The continuing innovation of consumer electronics requires smaller and smaller computer chips to increase speed and storage. For decades the core of these chips has been a thin film of silicon dioxide. As computer chips got smaller, less material was used to the point where it was only a few atoms thick. Electrons could leak through and cause poor performance. A new material with a higher dielectric constant (k) that would stop leakage was needed. After at least a decade of work, the industry adopted a new material, namely hafnium dioxide. Chip leader Intel calls this “the biggest change in 40 years.”

Such a small change was a huge undertaking. Chemical vapor deposition (CVD) or atomic layer deposition (ALD) would be required to grow or deposit the thin film of hafnium dioxide. For these techniques to work, a suitable chemical precursor containing hafnium needed to be identified. The precursor needed the right balance of properties (e.g., volatility, reactivity, stability, purity, and cost). The films produced from the precursor also needed the right blend of properties such as adhesion, growth rate, and smoothness. Praxair's R&D team identified the most promising candidates using specially designed inert atmosphere thermo gravimetric analysis and vapor phase thermal stability equipment. The team developed the class of compounds called hafnium dialkylamides.

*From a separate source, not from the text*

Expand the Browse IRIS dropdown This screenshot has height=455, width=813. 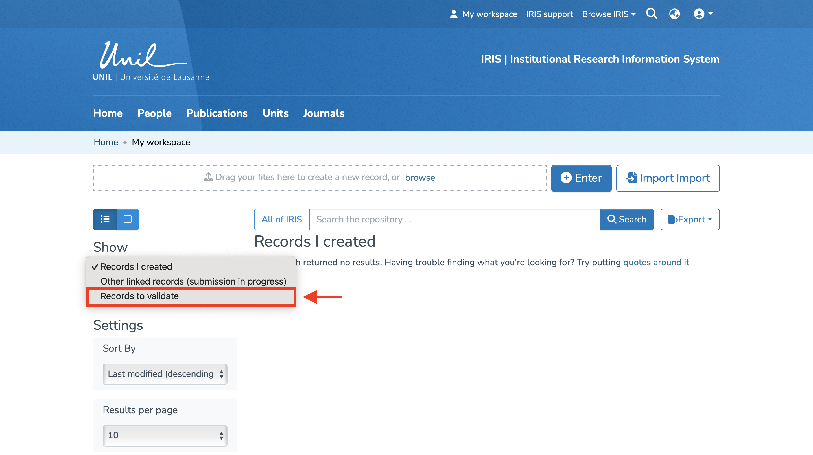click(x=609, y=14)
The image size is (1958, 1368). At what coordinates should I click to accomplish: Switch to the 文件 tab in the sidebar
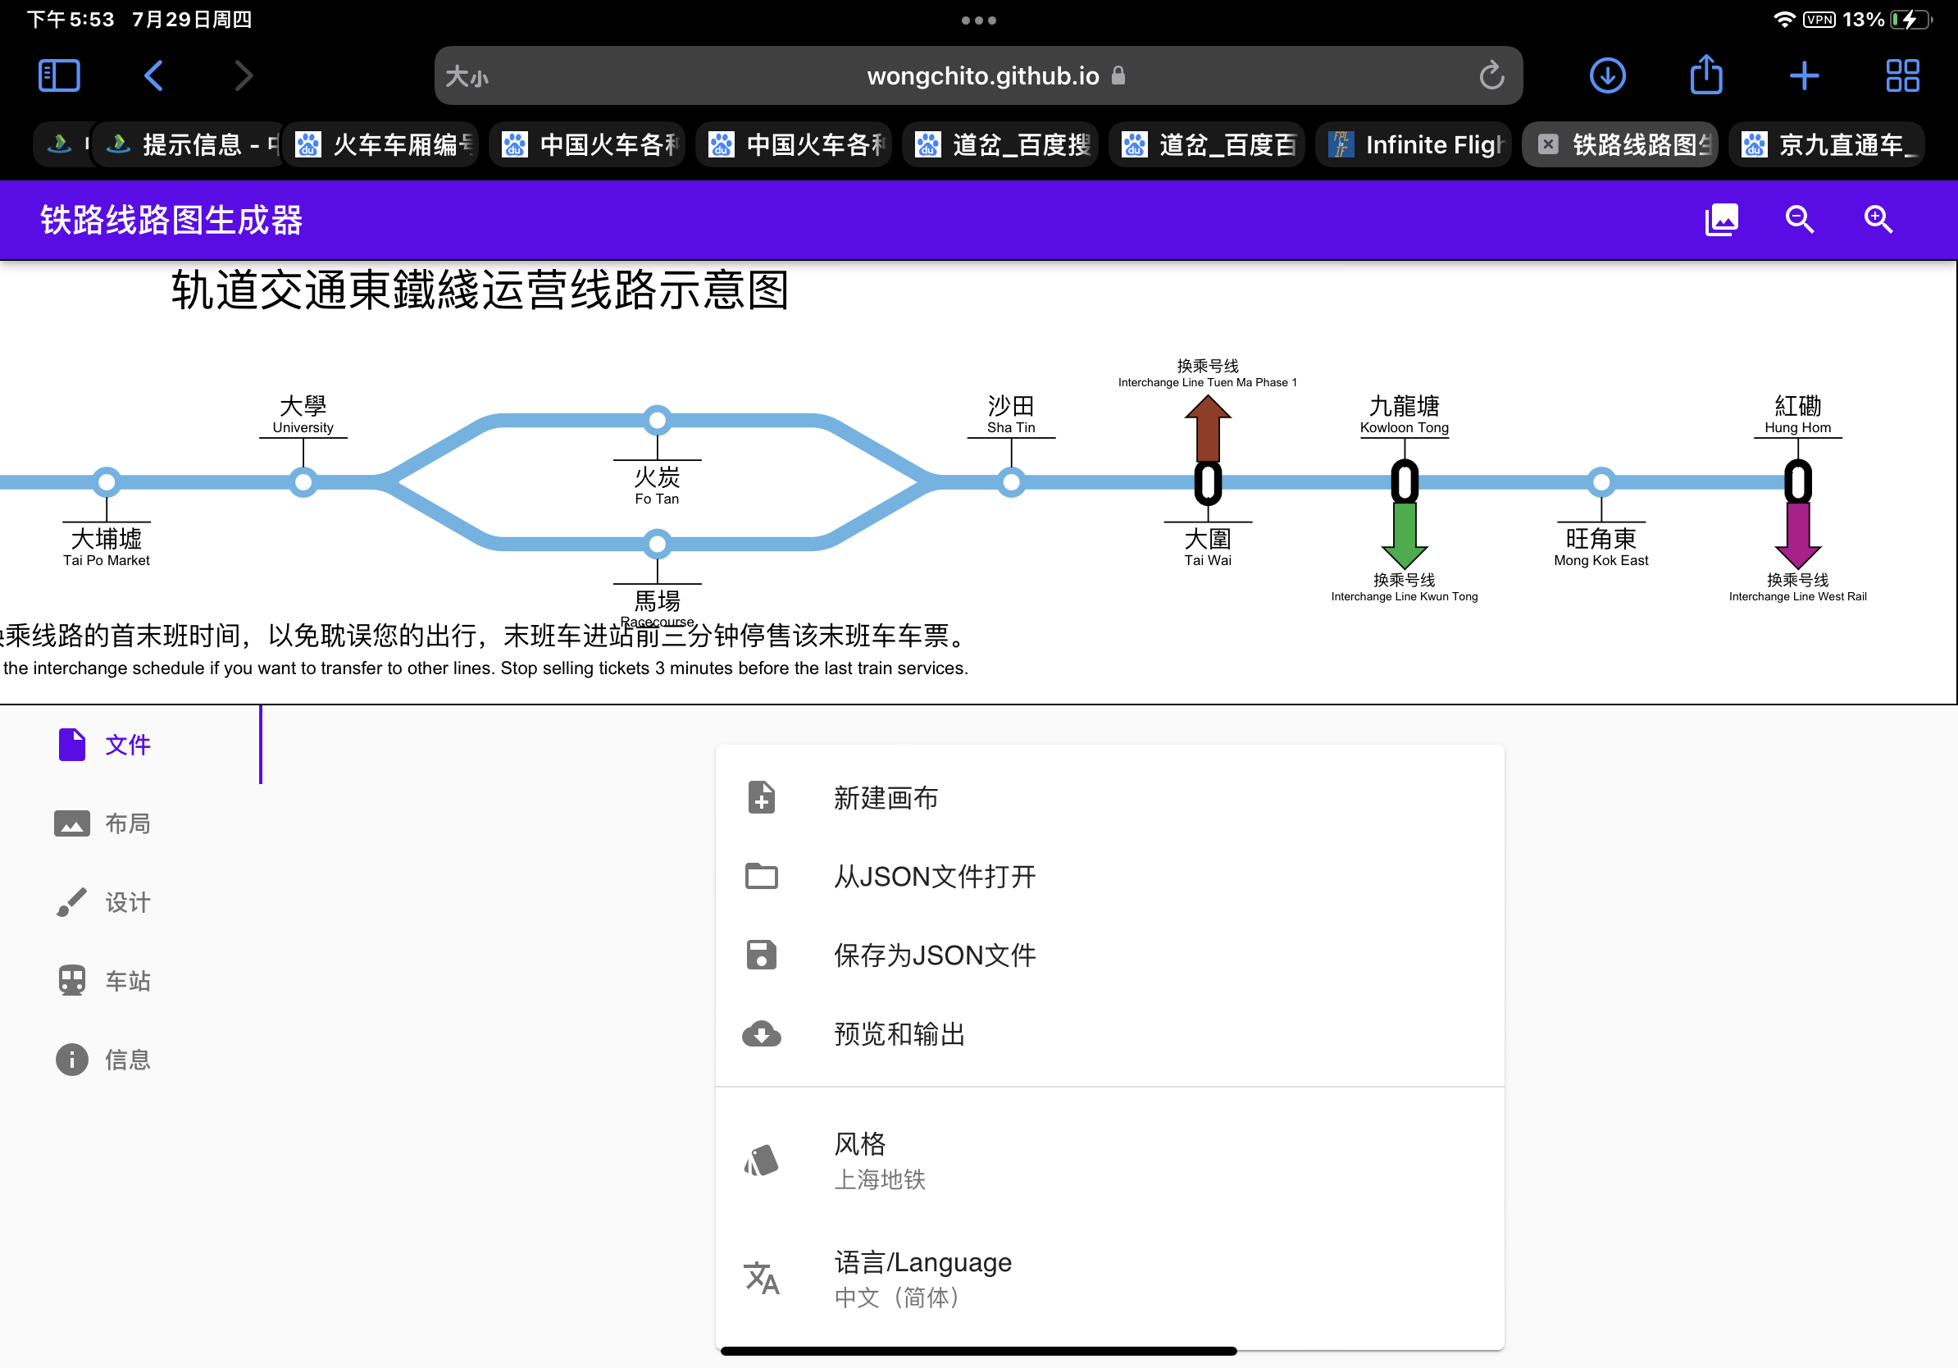(126, 745)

Tetrakis(dimethylamino)hafnium, or TDMAH, is an example of this type of molecule.

Praxair has developed a patented process for a large scale production of ultra-high purity hafnium precursors, and a systematic method for assuring packaging integrity (many precursors are highly sensitive to air and moisture). These processes have been used to commercialize hafnium dialkylamide products that are now being produced in metric ton quantities and sold worldwide for millions of dollars.